Accueillant le Général Jean-Pierre Kelche, le Président Paul Quilès a souligné qu’après les auditions des ministres des Affaires étrangères et de la Défense, ainsi que du Secrétaire général de la Défense nationale, celle du Chef d’état-major des Armées avait une grande utilité pour la préparation du rapport d’information sur la négociation du nouveau concept stratégique de l’OTAN qu’il présenterait à la Commission le 24 mars.

Il a ensuite souhaité que le Chef d’état–major des Armées puisse fournir à la Commission des informations sur la gestion militaire de la crise du Kosovo, dont l’évolution et les résultats ne manqueront pas de peser sur cette négociation.

Enfin, faisant allusion à un article de presse annonçant la fin anticipée du service national, il lui a demandé de faire, pour la Commission, le point sur la position du ministère de la Défense à ce sujet.

Le Général Jean-Pierre Kelche a relevé que la rénovation du concept stratégique de l’Alliance revêtait une importance politique incontestable, puisqu’elle déterminerait son évolution dans les années à venir. Il a cependant précisé qu’il limiterait son propos aux conséquences militaires potentielles de cette rénovation qui n’étaient pas toujours faciles à percevoir.

Expliquant qu’après l’implosion de la menace principale traditionnelle, l’Alliance s’était tournée vers la prise en compte de nouvelles menaces ou de nouveaux risques, il a fait apparaître qu’après une phase de flottement, elle avait su s’adapter, qu’elle s’était efforcée de proposer des réponses aussi bien de court terme, pour traiter les crises, que de moyen ou long terme, dans le domaine de la planification, et qu’elle avait ainsi su se rendre indispensable, même si l’on pouvait encore se demander si l’adaptation de ses structures avait été suffisante.

Il a fait observer qu’en mettant l’accent sur l’apparition de nouvelles menaces, parfois difficiles à identifier, le débat avait provoqué des clivages au sein de l’Alliance, à propos des missions de cette dernière, nombre d’alliés, dont la France, l’Allemagne et les trois nouveaux membres considérant que la défense collective devait rester sa finalité essentielle.

Il a ainsi évoqué des propos du Secrétaire d’Etat des Etats-Unis, Mme Madeleine Albright, aux termes desquels l’une de ces nouvelles menaces, la prolifération balistique, pouvait être le ciment de l’Alliance.
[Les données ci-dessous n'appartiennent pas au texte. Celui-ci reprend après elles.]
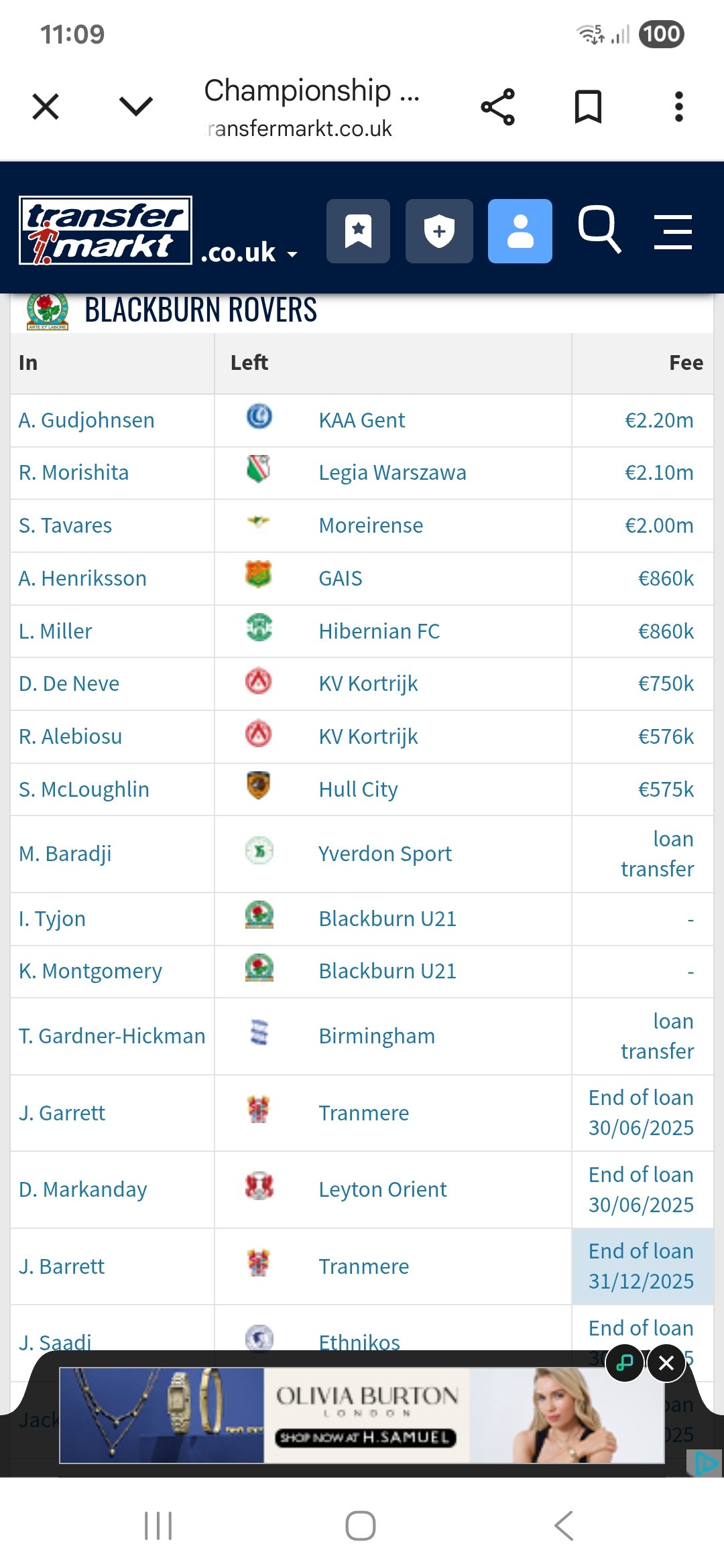Open A. Gudjohnsen player link
The image size is (724, 1568).
pyautogui.click(x=86, y=420)
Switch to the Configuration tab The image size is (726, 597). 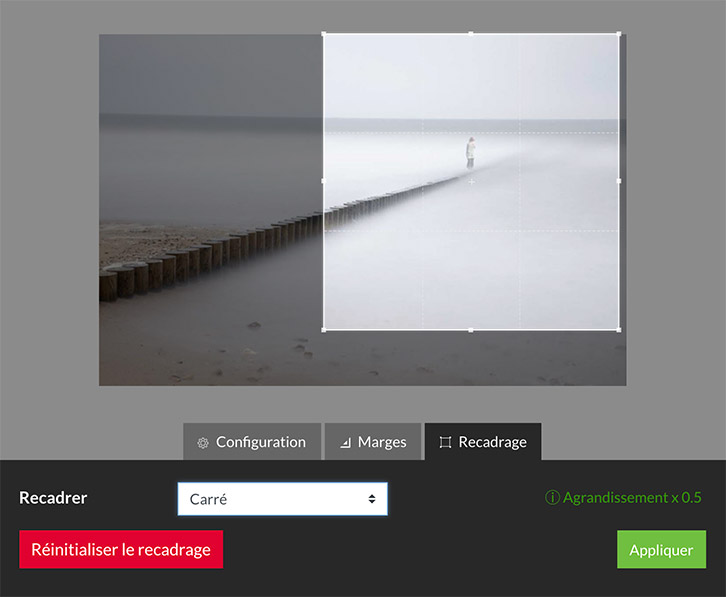[x=252, y=442]
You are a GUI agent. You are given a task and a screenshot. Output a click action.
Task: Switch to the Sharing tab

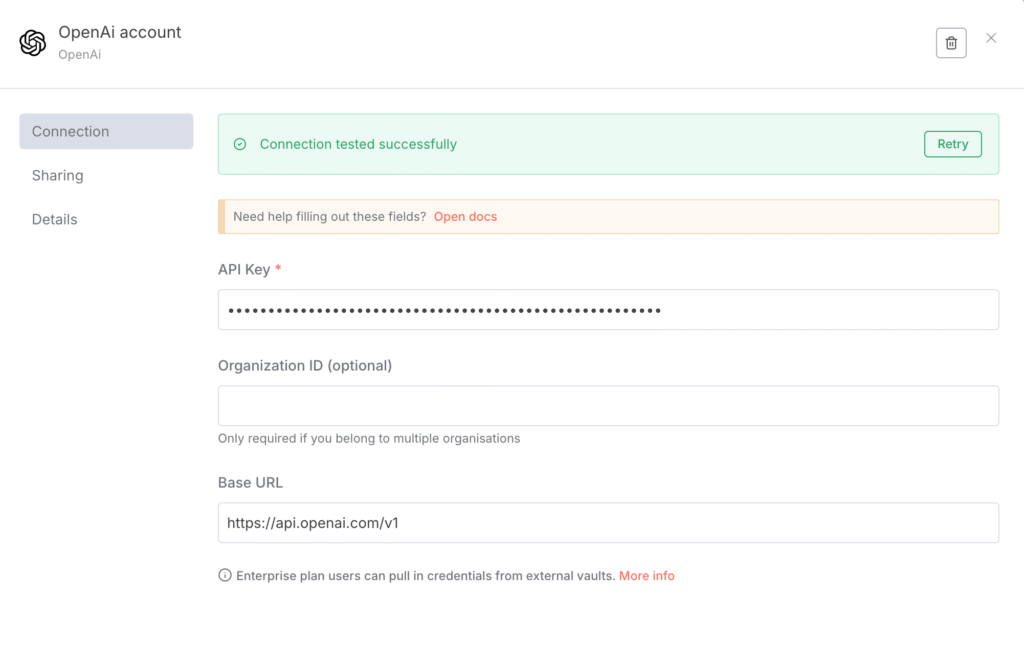pos(58,175)
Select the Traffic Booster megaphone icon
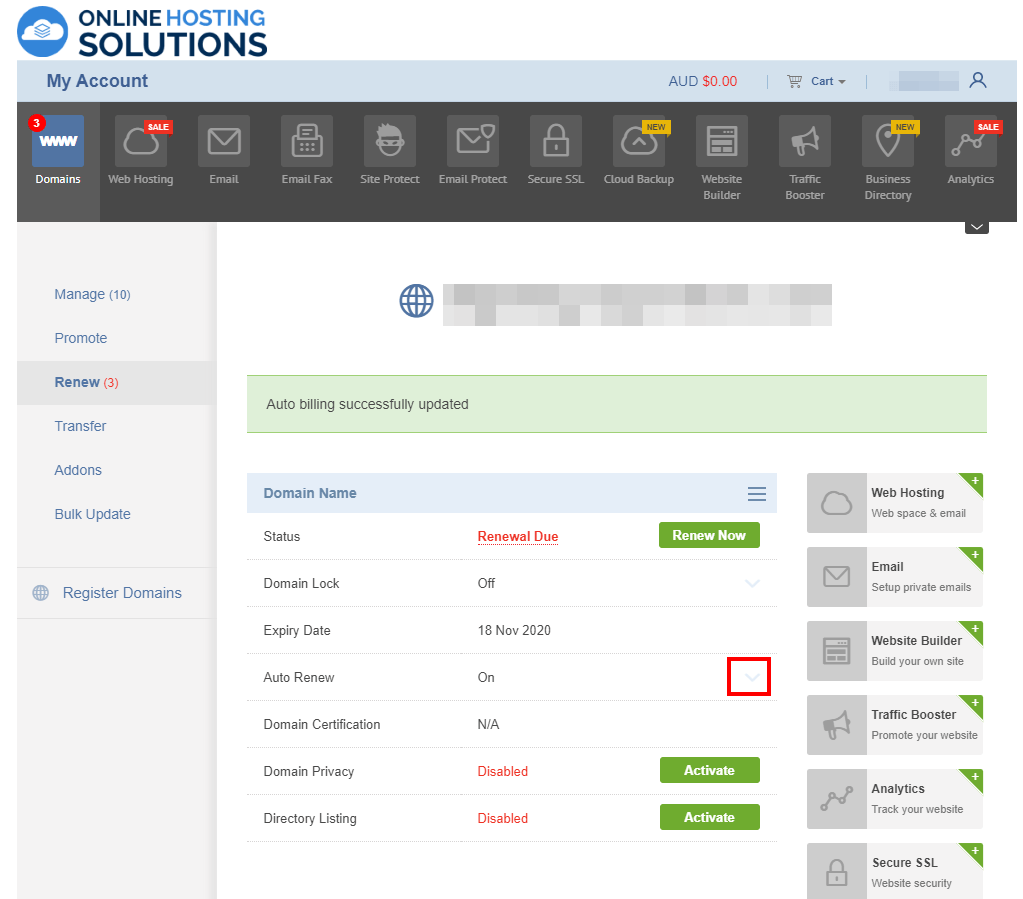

Il a considéré que le concept de contre-prolifération soulevait des difficultés sérieuses, dans la mesure où, désignant quelques pays dotés de capacités balistiques émergentes, il préconiserait, pour faire face aux risques qu’ils présentaient, des mesures collectives de protection, voire de neutralisation, éventuellement préventive, risquant ainsi de créer de profondes dissensions au sein de la communauté internationale.

Il a ajouté qu’une politique de traitement militaire de la prolifération, qui était à l’origine notamment du projet américain de défense antimissile nationale (NMD), risquait, même si elle était présentée comme ponctuelle et limitée, de relancer la course aux armements. Il a relevé à ce propos que le dispositif antibalistique envisagé par les Etats-Unis remettait en cause le traité ABM et s’est inquiété de la compétition entre mesures offensives et défensives que cette politique risquait d’entraîner dans certaines régions du monde.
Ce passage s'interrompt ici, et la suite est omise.